Would you find each line in the entries below with the string "Expand" and copy it?

──────── Record excerpts

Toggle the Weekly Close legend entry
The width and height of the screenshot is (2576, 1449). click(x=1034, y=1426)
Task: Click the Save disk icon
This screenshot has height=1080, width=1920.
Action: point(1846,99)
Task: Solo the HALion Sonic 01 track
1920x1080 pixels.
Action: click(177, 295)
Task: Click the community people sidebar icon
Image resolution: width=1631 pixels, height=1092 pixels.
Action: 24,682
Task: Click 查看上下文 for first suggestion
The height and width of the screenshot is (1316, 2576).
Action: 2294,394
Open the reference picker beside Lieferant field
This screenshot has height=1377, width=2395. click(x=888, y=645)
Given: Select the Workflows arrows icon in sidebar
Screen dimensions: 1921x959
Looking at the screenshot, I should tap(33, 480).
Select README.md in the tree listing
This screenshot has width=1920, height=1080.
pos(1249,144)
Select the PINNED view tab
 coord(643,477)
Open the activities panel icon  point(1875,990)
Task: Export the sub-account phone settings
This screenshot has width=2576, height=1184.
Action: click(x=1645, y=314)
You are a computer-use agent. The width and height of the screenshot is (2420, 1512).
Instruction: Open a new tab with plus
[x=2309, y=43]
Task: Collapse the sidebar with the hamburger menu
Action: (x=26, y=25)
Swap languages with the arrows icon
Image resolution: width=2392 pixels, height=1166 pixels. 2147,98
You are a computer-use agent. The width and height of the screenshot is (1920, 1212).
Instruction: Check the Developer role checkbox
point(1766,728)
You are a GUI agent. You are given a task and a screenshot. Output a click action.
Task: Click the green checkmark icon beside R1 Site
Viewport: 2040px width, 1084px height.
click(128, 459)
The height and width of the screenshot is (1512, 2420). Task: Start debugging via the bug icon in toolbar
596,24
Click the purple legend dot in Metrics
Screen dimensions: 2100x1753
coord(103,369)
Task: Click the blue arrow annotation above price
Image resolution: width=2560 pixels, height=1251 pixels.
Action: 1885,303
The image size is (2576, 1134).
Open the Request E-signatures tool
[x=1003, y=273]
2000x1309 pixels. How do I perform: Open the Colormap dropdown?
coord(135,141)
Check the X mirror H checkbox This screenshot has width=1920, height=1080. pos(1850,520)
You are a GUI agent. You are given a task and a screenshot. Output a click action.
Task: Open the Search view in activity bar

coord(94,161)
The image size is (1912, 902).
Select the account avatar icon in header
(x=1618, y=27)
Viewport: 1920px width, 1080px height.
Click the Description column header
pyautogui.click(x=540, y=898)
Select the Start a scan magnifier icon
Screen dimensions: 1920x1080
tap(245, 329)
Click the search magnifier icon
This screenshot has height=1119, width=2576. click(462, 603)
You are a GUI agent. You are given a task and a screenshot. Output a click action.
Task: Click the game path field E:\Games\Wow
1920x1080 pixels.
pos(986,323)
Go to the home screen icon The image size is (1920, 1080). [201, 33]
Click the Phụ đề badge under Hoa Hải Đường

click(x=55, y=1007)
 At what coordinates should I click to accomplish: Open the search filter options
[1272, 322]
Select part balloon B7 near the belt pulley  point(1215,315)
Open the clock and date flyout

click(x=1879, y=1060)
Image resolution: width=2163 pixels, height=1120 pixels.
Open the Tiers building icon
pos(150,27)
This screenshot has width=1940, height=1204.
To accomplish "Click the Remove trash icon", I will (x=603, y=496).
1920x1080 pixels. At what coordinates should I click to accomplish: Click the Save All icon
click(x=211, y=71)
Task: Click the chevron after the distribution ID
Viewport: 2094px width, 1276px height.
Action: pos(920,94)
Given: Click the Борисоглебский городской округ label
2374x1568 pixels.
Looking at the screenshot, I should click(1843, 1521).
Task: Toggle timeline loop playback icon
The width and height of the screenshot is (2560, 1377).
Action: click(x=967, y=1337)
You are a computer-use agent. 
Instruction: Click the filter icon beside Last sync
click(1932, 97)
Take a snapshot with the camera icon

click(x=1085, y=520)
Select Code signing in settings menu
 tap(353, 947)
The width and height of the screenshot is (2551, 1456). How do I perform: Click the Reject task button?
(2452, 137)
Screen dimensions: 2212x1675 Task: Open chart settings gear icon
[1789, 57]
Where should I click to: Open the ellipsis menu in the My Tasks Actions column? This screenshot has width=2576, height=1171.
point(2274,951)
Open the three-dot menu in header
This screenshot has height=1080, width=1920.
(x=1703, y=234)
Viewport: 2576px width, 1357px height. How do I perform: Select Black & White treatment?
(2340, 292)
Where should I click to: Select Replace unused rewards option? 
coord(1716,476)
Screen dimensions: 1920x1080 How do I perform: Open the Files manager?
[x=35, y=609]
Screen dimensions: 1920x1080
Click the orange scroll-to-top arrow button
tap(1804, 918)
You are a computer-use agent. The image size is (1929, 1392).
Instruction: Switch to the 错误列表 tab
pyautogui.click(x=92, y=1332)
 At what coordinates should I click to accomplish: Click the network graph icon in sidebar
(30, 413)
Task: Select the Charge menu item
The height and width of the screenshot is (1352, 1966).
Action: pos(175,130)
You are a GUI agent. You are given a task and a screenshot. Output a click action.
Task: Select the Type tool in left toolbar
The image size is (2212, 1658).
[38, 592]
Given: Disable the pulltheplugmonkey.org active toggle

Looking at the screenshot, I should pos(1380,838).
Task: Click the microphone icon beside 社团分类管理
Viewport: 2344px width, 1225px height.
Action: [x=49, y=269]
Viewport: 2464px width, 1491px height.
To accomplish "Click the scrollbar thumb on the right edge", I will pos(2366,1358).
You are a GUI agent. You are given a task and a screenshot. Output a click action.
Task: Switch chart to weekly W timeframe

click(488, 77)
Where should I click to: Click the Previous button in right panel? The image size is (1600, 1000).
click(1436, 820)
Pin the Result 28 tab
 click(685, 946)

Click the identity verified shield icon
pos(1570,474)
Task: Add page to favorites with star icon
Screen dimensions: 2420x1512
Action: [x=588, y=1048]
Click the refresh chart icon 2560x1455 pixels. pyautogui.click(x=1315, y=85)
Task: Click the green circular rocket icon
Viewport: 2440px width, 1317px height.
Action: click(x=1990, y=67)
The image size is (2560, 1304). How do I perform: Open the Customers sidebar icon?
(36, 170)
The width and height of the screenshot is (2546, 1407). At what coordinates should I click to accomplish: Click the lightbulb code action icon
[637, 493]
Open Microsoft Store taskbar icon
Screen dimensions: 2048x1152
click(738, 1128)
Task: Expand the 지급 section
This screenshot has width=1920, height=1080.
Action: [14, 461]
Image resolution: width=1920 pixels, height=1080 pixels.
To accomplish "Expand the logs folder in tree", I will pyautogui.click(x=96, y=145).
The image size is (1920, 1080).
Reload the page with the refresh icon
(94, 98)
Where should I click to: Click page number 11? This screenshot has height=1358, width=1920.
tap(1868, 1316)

────────────────

Your response ::
Task: Expand the 지급 section
To accomplish "Expand the logs folder in tree", I will pyautogui.click(x=96, y=145).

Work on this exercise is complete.